Entries shown below:

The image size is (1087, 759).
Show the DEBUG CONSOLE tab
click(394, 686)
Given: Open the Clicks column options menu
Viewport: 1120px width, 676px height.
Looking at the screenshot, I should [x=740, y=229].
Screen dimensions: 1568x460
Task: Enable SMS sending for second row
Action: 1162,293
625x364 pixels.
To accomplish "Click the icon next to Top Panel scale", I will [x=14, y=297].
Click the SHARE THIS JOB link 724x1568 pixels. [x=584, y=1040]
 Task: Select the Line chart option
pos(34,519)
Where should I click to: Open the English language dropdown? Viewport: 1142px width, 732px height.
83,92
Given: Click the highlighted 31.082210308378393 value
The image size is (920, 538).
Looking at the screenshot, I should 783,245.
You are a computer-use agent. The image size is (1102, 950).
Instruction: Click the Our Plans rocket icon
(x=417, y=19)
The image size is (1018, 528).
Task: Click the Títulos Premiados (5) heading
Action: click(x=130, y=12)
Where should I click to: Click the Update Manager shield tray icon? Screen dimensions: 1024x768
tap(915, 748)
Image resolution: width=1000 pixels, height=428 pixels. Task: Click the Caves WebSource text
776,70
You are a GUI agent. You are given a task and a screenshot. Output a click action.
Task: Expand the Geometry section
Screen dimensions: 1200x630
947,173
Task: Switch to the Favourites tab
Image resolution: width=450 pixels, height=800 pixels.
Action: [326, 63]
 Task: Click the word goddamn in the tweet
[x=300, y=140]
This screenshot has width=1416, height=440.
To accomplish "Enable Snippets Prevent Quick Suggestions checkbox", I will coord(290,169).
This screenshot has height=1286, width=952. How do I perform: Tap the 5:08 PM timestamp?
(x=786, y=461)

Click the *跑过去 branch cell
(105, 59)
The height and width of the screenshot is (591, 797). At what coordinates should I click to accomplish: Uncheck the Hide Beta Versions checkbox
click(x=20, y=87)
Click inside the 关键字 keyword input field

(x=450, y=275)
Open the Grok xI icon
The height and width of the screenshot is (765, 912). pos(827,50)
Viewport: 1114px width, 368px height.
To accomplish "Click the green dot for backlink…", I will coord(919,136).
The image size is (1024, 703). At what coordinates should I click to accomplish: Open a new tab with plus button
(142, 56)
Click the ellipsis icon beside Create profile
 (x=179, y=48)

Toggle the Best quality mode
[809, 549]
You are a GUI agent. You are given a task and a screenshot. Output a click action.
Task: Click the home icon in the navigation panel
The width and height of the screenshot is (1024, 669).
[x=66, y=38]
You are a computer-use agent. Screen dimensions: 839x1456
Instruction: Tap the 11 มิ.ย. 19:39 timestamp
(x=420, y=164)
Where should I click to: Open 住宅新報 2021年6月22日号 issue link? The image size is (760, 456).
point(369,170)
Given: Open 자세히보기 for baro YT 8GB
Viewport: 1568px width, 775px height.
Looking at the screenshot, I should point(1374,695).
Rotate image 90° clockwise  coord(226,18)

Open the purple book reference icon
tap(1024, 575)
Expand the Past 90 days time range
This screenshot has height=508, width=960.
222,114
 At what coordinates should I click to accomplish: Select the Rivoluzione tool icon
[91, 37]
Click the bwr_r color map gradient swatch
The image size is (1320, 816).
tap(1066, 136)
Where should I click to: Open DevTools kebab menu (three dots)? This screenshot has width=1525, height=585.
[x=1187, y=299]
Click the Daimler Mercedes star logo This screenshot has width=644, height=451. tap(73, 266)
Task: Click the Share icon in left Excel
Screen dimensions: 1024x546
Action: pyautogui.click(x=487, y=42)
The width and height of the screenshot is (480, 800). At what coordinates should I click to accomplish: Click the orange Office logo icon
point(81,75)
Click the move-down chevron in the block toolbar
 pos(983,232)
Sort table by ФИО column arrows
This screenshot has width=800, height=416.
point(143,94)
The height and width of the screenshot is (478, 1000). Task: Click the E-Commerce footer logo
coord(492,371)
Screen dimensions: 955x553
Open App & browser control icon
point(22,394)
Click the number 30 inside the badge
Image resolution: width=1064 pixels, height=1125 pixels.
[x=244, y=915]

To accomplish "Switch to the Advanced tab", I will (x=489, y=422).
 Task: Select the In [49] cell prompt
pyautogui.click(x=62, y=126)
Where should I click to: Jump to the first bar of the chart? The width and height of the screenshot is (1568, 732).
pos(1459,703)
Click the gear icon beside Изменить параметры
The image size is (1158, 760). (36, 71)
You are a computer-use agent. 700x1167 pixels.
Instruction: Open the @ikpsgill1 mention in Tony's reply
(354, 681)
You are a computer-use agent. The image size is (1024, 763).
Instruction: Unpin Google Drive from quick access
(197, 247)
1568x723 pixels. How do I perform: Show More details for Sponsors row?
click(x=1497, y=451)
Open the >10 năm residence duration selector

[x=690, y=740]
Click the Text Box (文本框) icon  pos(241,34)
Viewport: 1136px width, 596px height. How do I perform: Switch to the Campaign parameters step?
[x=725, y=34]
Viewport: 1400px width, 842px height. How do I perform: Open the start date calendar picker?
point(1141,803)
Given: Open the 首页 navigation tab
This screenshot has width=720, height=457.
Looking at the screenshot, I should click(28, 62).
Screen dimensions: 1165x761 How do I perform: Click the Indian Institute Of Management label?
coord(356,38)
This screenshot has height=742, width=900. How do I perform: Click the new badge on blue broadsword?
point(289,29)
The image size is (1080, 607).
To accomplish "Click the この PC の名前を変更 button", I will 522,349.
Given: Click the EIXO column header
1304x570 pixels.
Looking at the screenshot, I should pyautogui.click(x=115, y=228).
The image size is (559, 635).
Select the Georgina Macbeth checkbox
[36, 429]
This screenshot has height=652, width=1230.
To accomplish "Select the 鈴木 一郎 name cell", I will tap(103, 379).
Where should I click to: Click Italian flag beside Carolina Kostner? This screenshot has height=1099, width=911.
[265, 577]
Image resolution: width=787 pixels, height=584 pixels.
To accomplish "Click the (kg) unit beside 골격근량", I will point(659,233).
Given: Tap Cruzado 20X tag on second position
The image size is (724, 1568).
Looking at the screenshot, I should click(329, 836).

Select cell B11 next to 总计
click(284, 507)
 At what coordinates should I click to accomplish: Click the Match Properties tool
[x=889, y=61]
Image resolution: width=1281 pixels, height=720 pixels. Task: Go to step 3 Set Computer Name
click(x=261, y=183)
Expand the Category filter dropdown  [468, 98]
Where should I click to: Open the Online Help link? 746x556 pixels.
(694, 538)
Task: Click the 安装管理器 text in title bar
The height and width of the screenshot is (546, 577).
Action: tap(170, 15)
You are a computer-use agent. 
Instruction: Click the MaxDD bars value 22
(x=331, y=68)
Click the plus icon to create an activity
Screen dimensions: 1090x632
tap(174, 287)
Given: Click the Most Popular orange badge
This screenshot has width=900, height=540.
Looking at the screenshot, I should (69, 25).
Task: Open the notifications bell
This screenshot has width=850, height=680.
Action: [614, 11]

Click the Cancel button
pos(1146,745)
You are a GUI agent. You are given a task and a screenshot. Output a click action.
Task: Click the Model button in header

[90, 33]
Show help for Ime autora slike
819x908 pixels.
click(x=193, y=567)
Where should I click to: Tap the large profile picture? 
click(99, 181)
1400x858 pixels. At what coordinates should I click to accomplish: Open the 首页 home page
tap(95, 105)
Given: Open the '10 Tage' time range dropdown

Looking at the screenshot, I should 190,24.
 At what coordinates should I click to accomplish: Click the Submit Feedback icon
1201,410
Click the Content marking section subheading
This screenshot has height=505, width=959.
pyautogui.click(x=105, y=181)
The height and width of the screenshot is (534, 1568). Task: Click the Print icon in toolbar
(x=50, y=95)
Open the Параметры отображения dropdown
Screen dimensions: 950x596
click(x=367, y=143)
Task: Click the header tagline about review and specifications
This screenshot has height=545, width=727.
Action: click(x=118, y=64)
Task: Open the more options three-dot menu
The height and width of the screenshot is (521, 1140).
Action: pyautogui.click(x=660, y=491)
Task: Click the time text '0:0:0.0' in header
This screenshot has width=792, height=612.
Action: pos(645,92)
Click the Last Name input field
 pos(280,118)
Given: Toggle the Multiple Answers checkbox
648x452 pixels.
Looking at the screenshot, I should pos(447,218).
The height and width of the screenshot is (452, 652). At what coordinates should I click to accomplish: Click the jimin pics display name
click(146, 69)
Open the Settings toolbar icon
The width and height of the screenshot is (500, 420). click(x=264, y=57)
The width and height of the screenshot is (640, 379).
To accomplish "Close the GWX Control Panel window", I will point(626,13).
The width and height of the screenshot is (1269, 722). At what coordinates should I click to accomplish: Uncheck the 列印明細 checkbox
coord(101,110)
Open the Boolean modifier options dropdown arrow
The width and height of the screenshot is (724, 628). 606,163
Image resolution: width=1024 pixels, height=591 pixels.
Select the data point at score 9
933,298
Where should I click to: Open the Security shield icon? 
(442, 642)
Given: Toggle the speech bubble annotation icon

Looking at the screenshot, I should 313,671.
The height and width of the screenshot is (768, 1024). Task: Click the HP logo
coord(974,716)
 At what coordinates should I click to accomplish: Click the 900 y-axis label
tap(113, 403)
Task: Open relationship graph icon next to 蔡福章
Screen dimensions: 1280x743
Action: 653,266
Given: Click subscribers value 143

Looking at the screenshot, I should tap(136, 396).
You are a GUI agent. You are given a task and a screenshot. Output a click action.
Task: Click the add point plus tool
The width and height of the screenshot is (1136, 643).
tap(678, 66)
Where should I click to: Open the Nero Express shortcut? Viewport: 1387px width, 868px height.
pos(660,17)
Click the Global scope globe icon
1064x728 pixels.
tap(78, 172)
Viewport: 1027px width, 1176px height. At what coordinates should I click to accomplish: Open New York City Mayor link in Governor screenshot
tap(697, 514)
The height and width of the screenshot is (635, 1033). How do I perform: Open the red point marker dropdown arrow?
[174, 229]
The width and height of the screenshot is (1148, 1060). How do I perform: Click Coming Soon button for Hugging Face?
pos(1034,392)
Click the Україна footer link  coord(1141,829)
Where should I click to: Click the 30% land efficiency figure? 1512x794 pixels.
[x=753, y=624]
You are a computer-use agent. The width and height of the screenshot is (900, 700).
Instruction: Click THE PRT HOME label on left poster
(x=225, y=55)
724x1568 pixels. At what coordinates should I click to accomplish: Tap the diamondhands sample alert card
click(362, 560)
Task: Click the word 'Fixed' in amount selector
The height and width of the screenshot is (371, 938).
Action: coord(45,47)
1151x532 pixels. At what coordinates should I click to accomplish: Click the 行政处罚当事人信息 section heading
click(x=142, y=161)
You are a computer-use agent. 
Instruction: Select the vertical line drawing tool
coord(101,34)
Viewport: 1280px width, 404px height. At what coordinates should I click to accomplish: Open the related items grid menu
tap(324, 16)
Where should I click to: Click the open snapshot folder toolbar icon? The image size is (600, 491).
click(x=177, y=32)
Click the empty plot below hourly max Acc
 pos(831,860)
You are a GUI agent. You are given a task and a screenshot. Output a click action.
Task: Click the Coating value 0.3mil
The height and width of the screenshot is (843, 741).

End of Entries shown.

Task requirements: Word for word, please print every line from the beginning of the records to the line bearing "Given: Open the Clicks column options menu", counting both ends and stopping there.

Expected answer:
The image size is (1087, 759).
Show the DEBUG CONSOLE tab
click(394, 686)
Given: Open the Clicks column options menu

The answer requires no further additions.